Firstly, in theory, Lead Scoring models should be updated continuously, according to new data collected or new behaviours observed. However, technically, this is not possible because it is far too time-consuming. You can’t just keep redesigning everything. This is one of the reasons why more and more companies – especially companies that are constantly evolving – are deciding to give up on lead scoring.
Secondly, producing good demographic and firmographic scoring requires a lot of data. Best-of-breed vendors have developed platforms to scrape, acquire and compile large proprietary databases. This allows users of these technologies to enrich the data on their contacts. But if you use a manual lead scoring technique, it is impossible to manage the volume of data needed to obtain a statistically relevant score.
The third reason is that classic (manual) lead scoring techniques are only based on data collected by the company. This means missing out on all the other data that could be used to qualify the purchase intention of your contacts (technologies used, maturity of the organisation, etc.).
Fourth and last reason: contact-based lead scoring is problematic in B2B, because decisions are taken by several company representatives, after internal discussions and negotiations that scoring does not take into account but which often play a crucial role. This does not apply to very small companies (less than 25 employees), which is the only case in B2B where contact-based scoring can really be justified.

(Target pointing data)

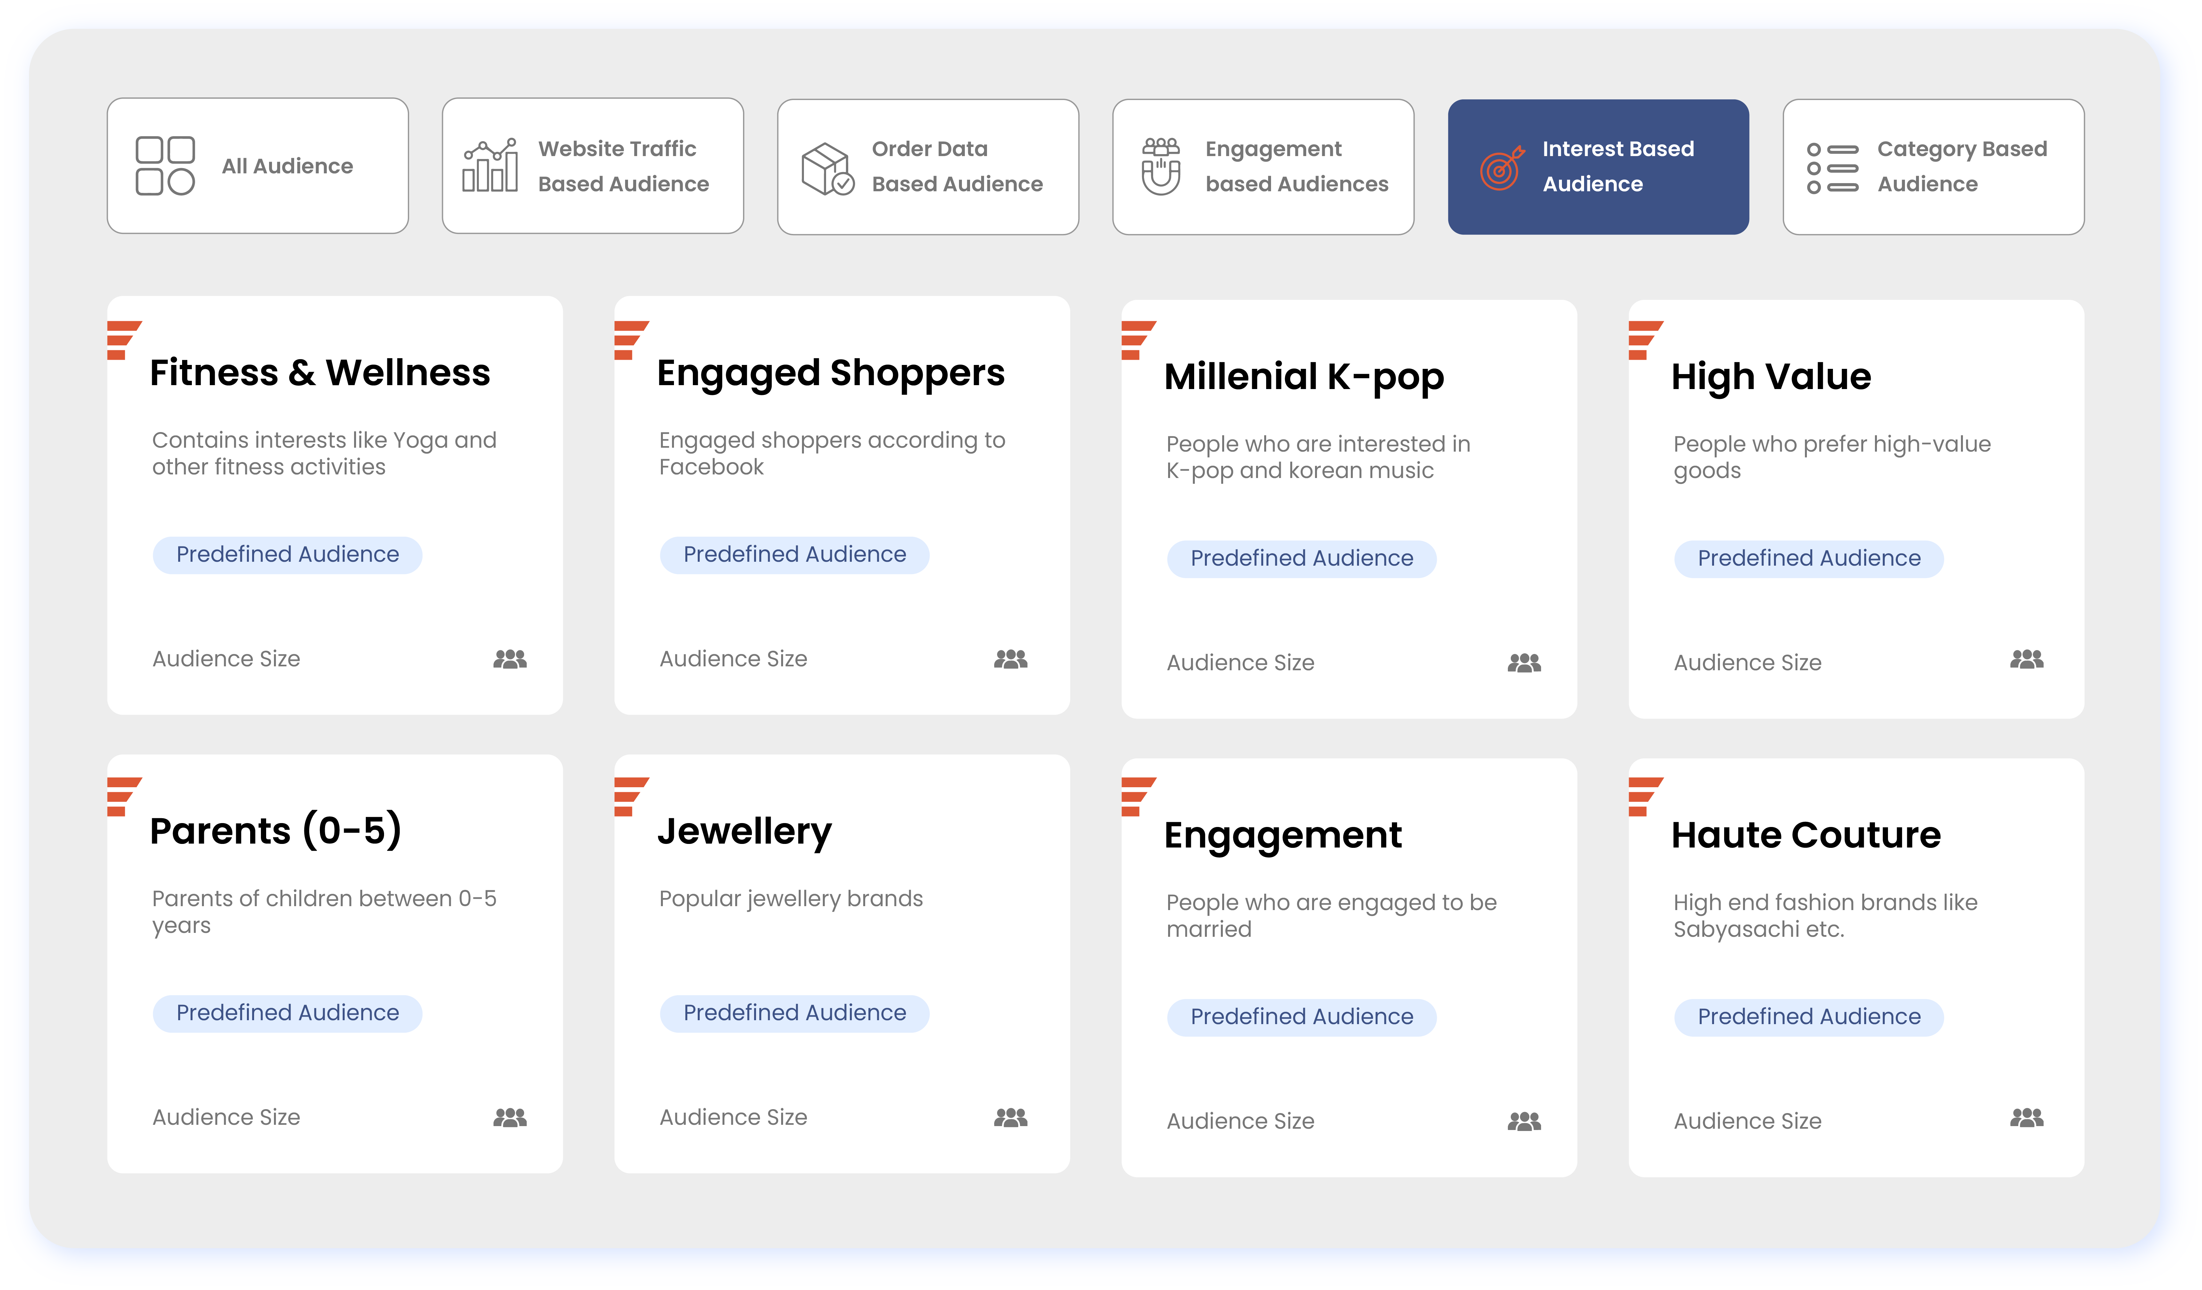This screenshot has width=2202, height=1290.
Task: Click Predefined Audience tag on Engaged Shoppers
Action: click(793, 555)
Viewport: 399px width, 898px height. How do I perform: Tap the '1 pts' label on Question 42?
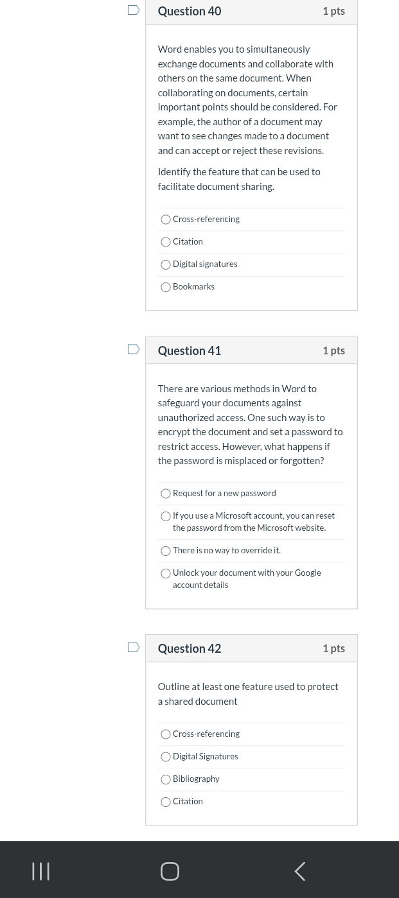[x=333, y=648]
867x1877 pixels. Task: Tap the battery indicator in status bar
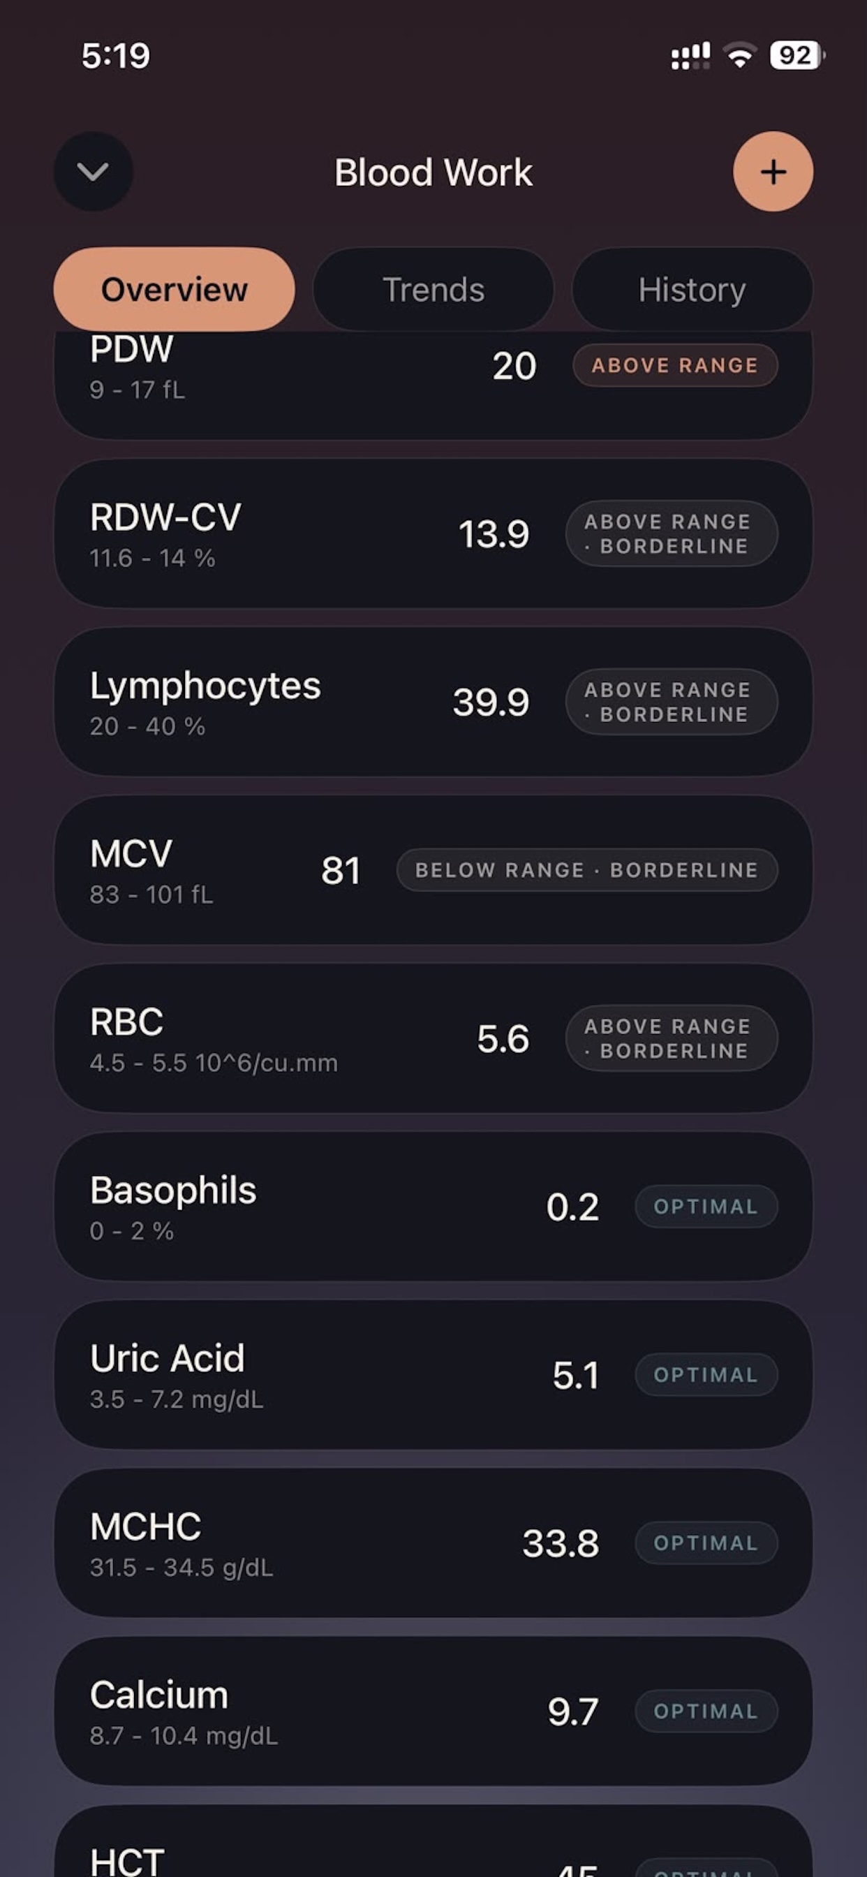point(797,55)
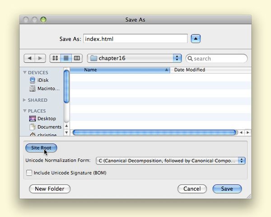Sort files by Name column
Viewport: 271px width, 217px height.
click(x=120, y=70)
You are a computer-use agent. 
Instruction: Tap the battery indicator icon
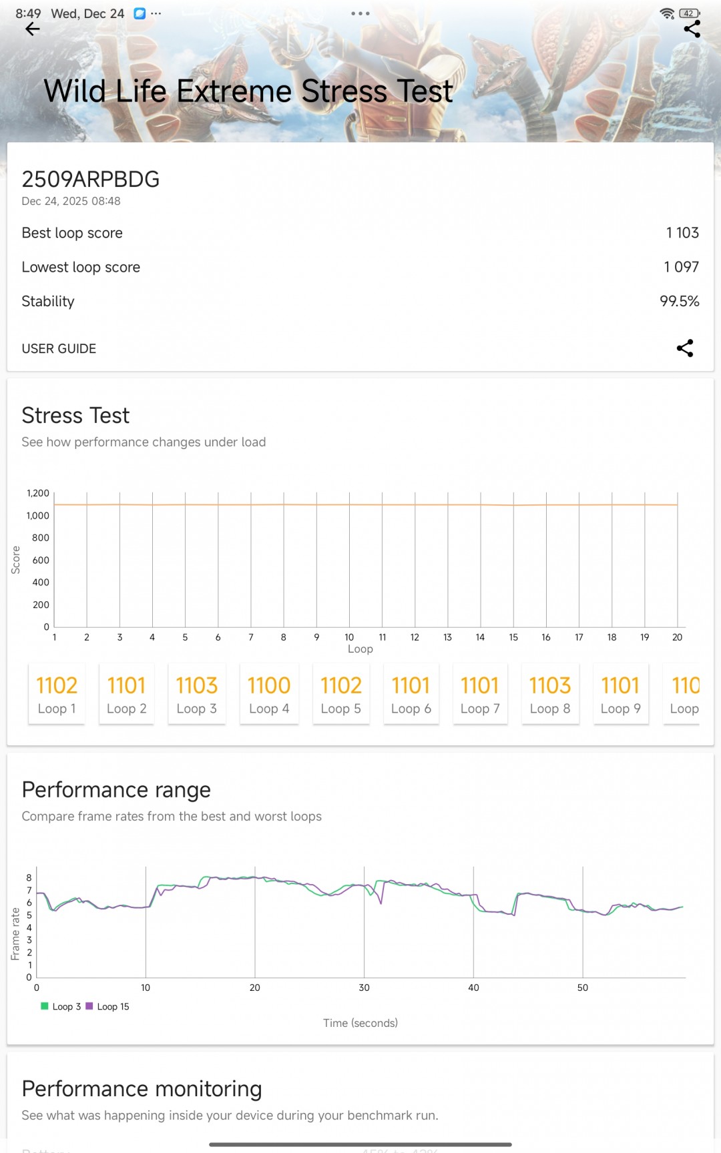coord(689,13)
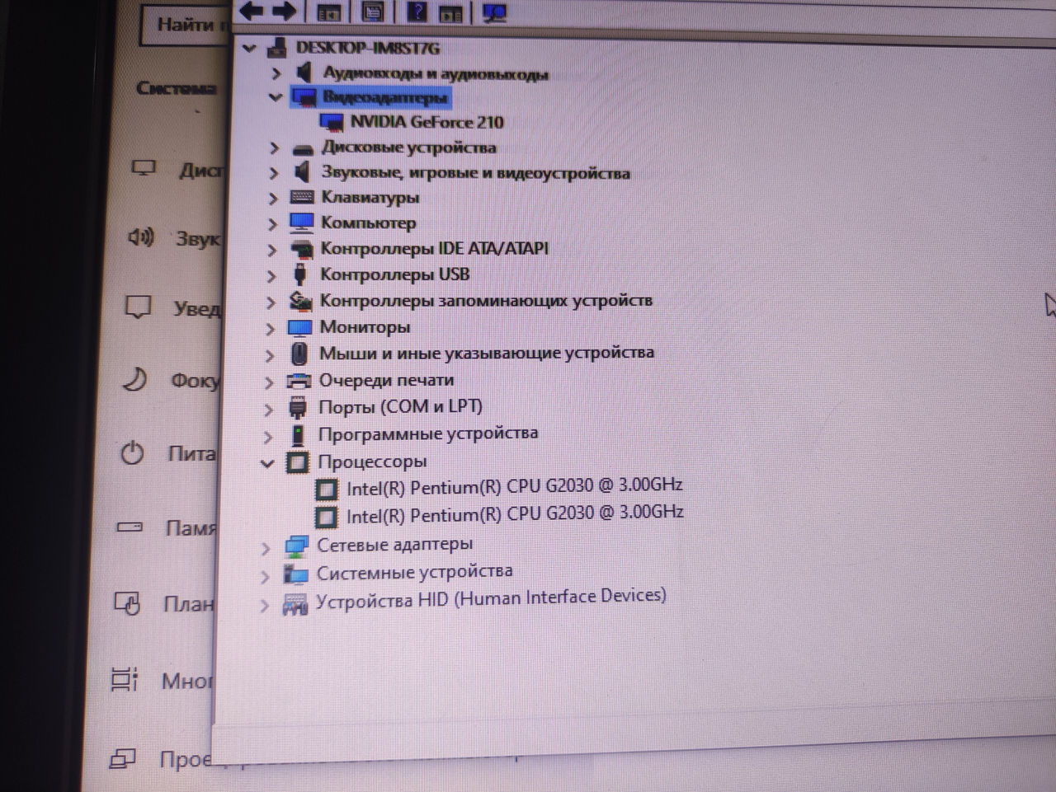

→ Set problem
Rewrite the passage of the lead scoring excerpt that begins with "Secondly, producing good" and ends after "statistically relevant score.", putting "tools" in place of "platforms".

→ Expected answer
Secondly, producing good demographic and firmographic scoring requires a lot of data. Best-of-breed vendors have developed tools to scrape, acquire and compile large proprietary databases. This allows users of these technologies to enrich the data on their contacts. But if you use a manual lead scoring technique, it is impossible to manage the volume of data needed to obtain a statistically relevant score.